Mi propio pensamiento acerca de
este problema, es decir, el de los atributos innatos versus aquello que se
aprende, se lo debo en gran medida al romanticismo. Sin embargo, yo adopto la
visión del romanticismo tardío, asociada a los decadentes de finales del siglo
XIX como Charles Baudelaire y Oscar Wilde, quienes consideraron a la naturaleza
como una fuerza hermosa pero mecánicamente tiránica, la cual estamos obligados a
resistir y a desafiar a través de las siempre cambiantes permutaciones de la
cultura. El precursor en esta vena de romanticismo perverso no fue Rousseau
sino el Marqués de Sade, cuyos voluminosos escritos ejercieron un vasto
influjo, incluso sobre Nietzsche, al que Michel Foucault, el profeta del
posestructuralismo, llamó su modelo.

(TAREAS POR HACER)
A. Según el fragmento sobre el romanticismo, ¿por qué los decadentes de finales del siglo XIX pensaban que hay que resistir a la naturaleza, y con qué medio?
B. Transcribe del fragmento sobre el romanticismo el pasaje que va entre "Mi propio pensamiento" y "llamó su modelo.", ambos incluidos.

(DATOS PROPORCIONADOS)
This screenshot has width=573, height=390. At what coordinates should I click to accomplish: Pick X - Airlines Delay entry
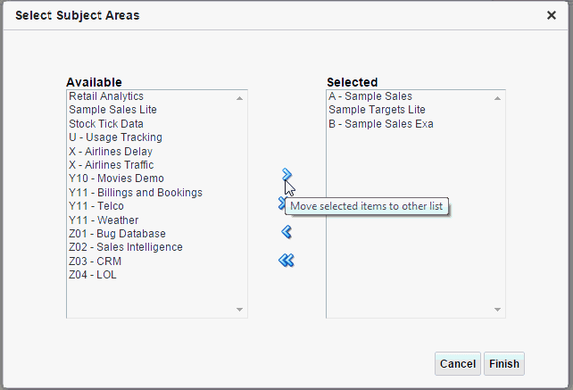(111, 152)
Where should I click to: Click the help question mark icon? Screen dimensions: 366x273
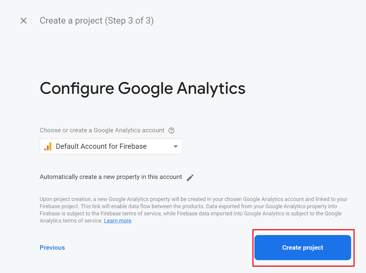pyautogui.click(x=171, y=131)

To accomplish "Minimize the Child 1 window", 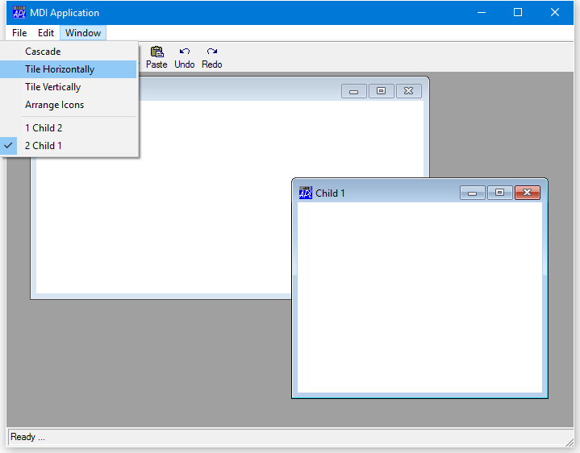I will click(473, 193).
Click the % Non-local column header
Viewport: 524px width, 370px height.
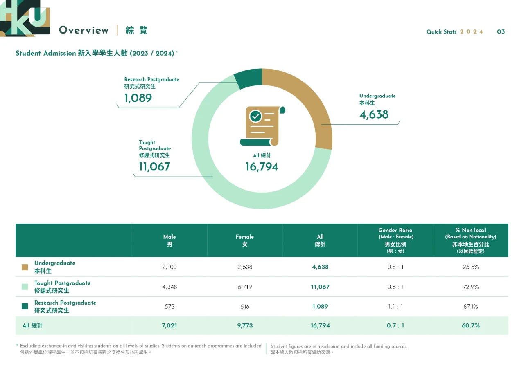tap(470, 240)
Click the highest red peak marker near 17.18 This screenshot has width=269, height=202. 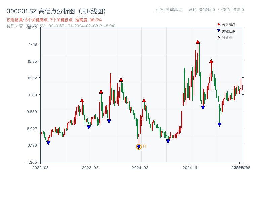click(198, 42)
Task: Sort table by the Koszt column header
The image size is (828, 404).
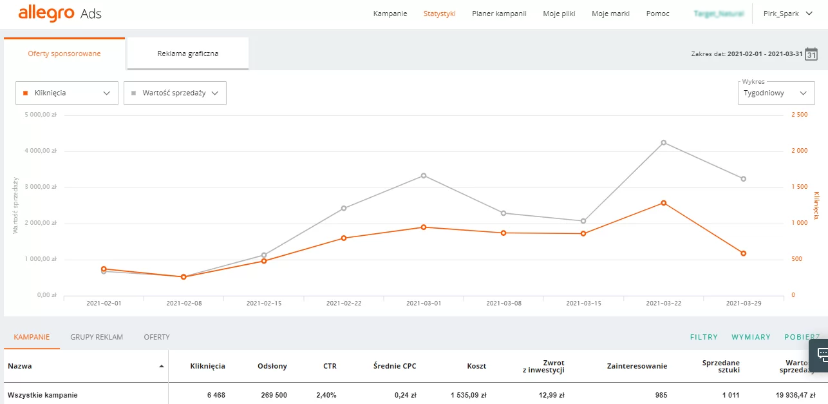Action: [476, 366]
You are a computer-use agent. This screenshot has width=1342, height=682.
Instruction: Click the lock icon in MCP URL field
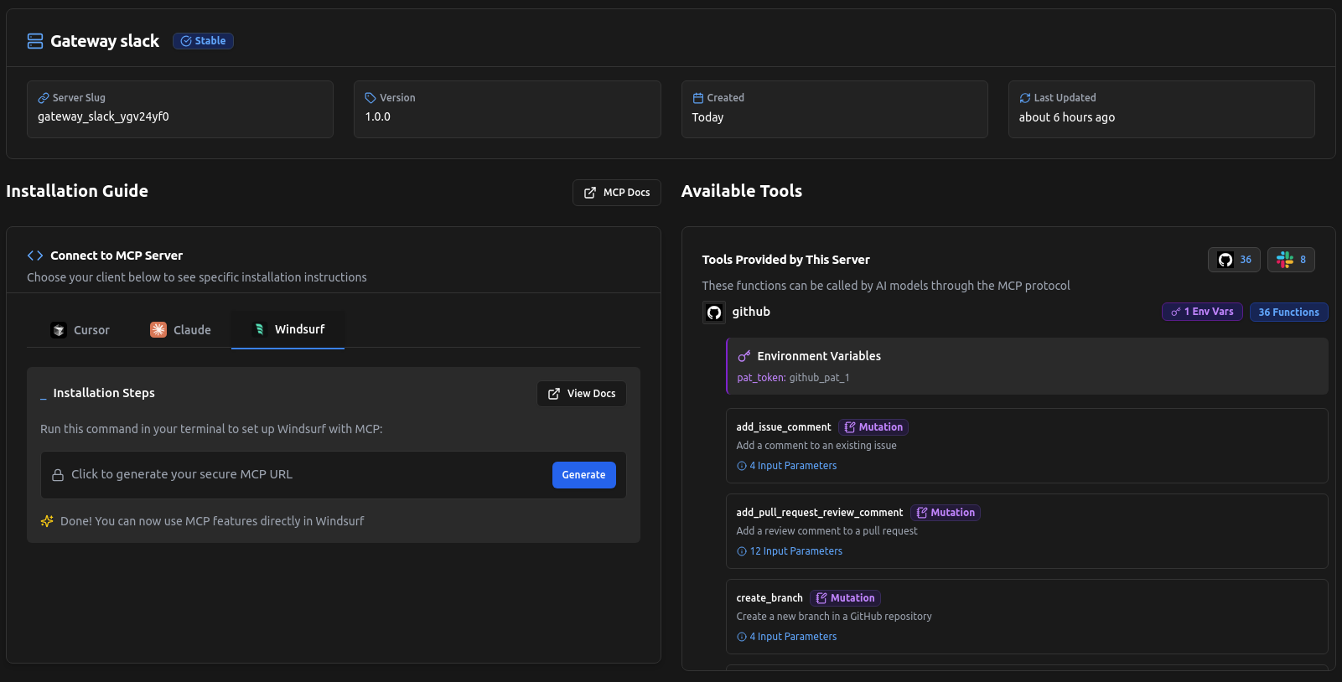click(58, 475)
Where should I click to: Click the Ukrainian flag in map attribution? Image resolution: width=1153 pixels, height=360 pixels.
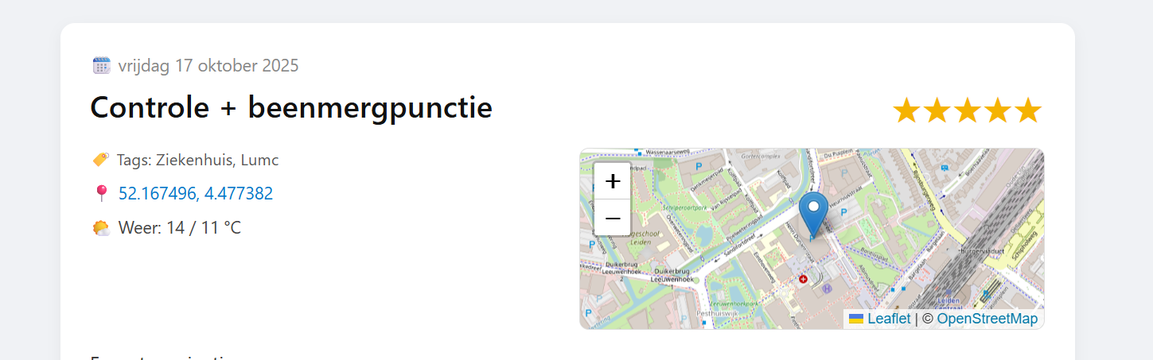pyautogui.click(x=856, y=319)
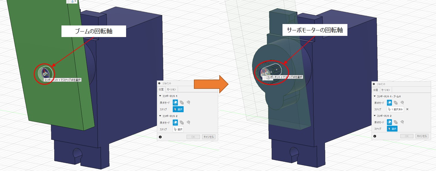436x171 pixels.
Task: Open the joint type dropdown at top of viewport
Action: click(72, 1)
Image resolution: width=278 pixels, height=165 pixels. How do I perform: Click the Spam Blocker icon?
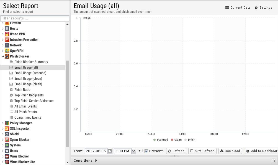pos(7,140)
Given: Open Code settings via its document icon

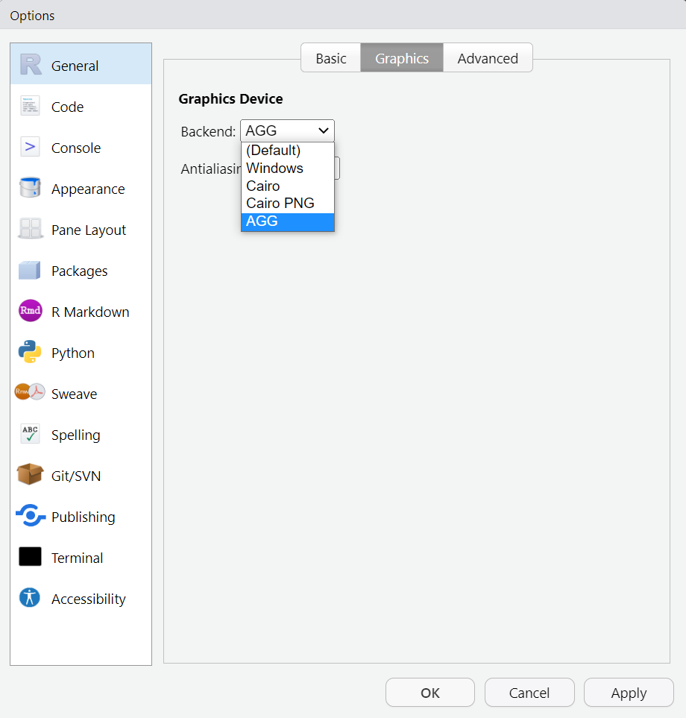Looking at the screenshot, I should pyautogui.click(x=31, y=107).
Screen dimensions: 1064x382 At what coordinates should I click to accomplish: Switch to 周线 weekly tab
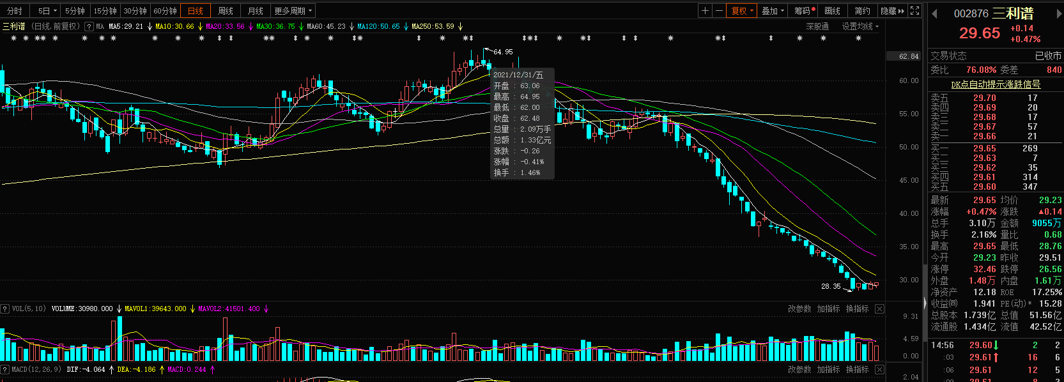226,11
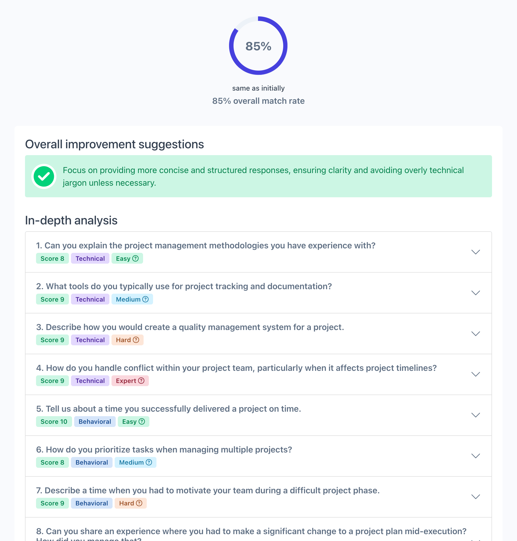Viewport: 517px width, 541px height.
Task: Select the Technical tag on question 1
Action: click(90, 258)
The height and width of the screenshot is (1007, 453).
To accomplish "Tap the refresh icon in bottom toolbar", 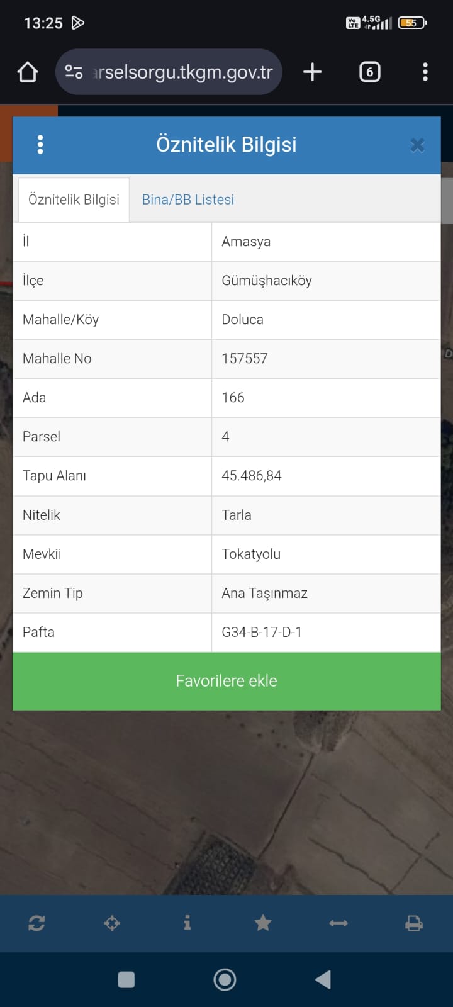I will pos(36,923).
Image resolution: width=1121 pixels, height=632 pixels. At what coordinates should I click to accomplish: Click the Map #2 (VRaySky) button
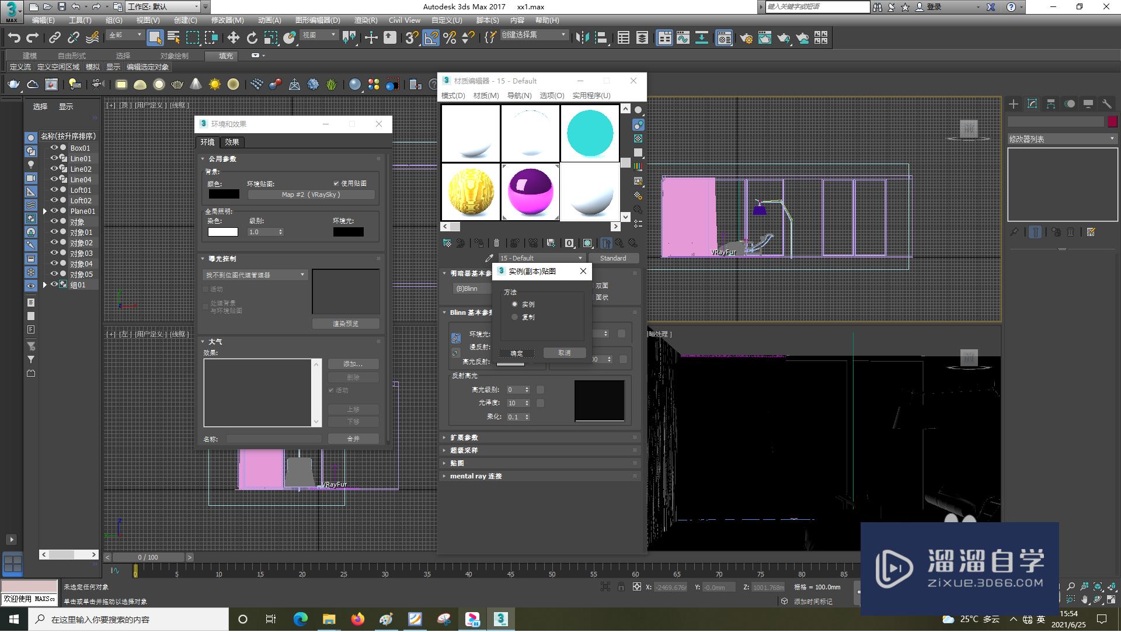click(x=311, y=195)
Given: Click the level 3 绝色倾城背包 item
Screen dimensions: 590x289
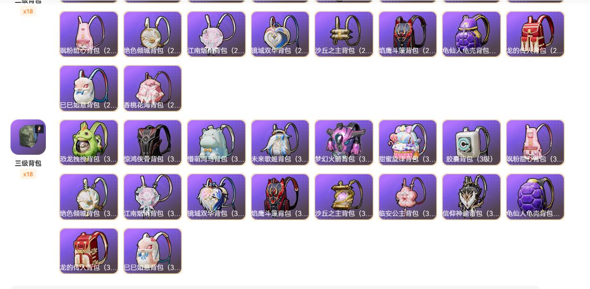Looking at the screenshot, I should click(89, 197).
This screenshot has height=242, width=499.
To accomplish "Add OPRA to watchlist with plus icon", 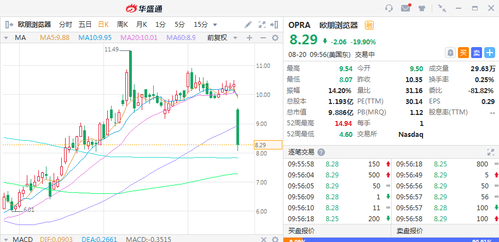I will (490, 53).
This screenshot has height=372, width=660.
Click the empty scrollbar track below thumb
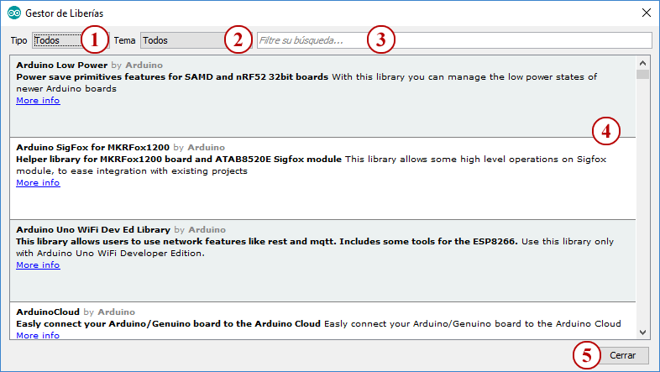(x=642, y=210)
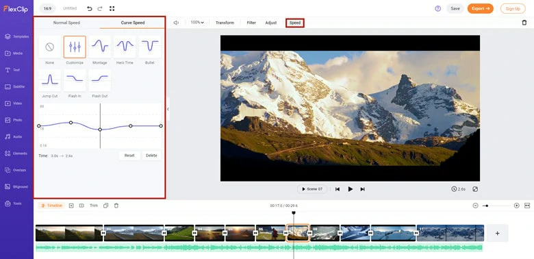This screenshot has height=259, width=534.
Task: Open the help question mark icon
Action: [x=438, y=8]
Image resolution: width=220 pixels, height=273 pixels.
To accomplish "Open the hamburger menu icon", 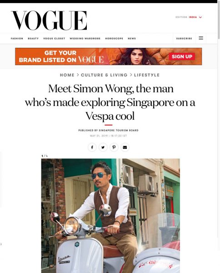I will 201,38.
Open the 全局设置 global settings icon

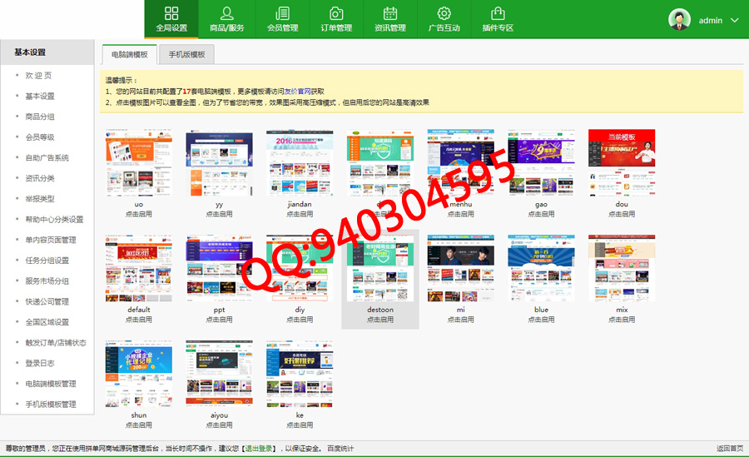(171, 14)
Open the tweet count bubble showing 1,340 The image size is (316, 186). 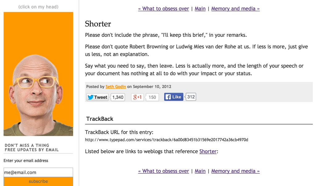tap(118, 97)
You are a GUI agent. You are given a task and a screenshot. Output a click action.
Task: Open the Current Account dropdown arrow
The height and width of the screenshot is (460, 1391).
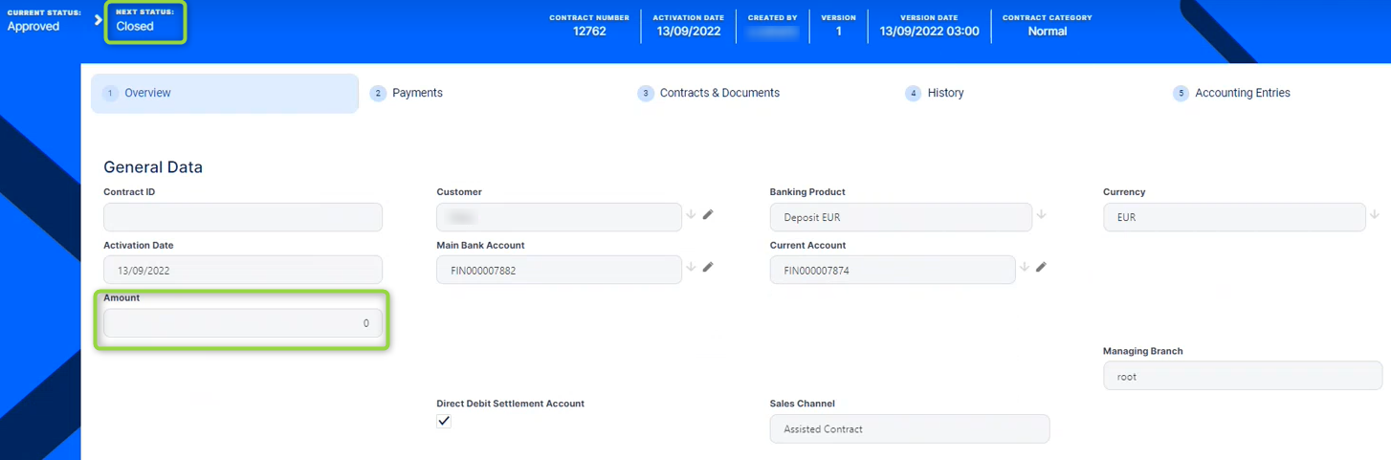point(1025,268)
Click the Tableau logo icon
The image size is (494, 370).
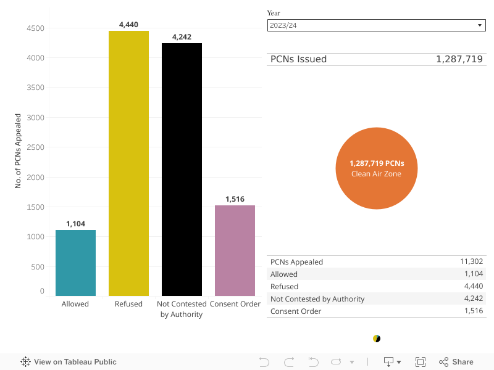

(CONJUNTO DE RESPUESTAS)
A. Porque veían la naturaleza como una fuerza hermosa pero mecánicamente tiránica. La resistían y desafiaban a través de las siempre cambiantes permutaciones de la cultura.

B.
Mi propio pensamiento acerca de
este problema, es decir, el de los atributos innatos versus aquello que se
aprende, se lo debo en gran medida al romanticismo. Sin embargo, yo adopto la
visión del romanticismo tardío, asociada a los decadentes de finales del siglo
XIX como Charles Baudelaire y Oscar Wilde, quienes consideraron a la naturaleza
como una fuerza hermosa pero mecánicamente tiránica, la cual estamos obligados a
resistir y a desafiar a través de las siempre cambiantes permutaciones de la
cultura. El precursor en esta vena de romanticismo perverso no fue Rousseau
sino el Marqués de Sade, cuyos voluminosos escritos ejercieron un vasto
influjo, incluso sobre Nietzsche, al que Michel Foucault, el profeta del
posestructuralismo, llamó su modelo.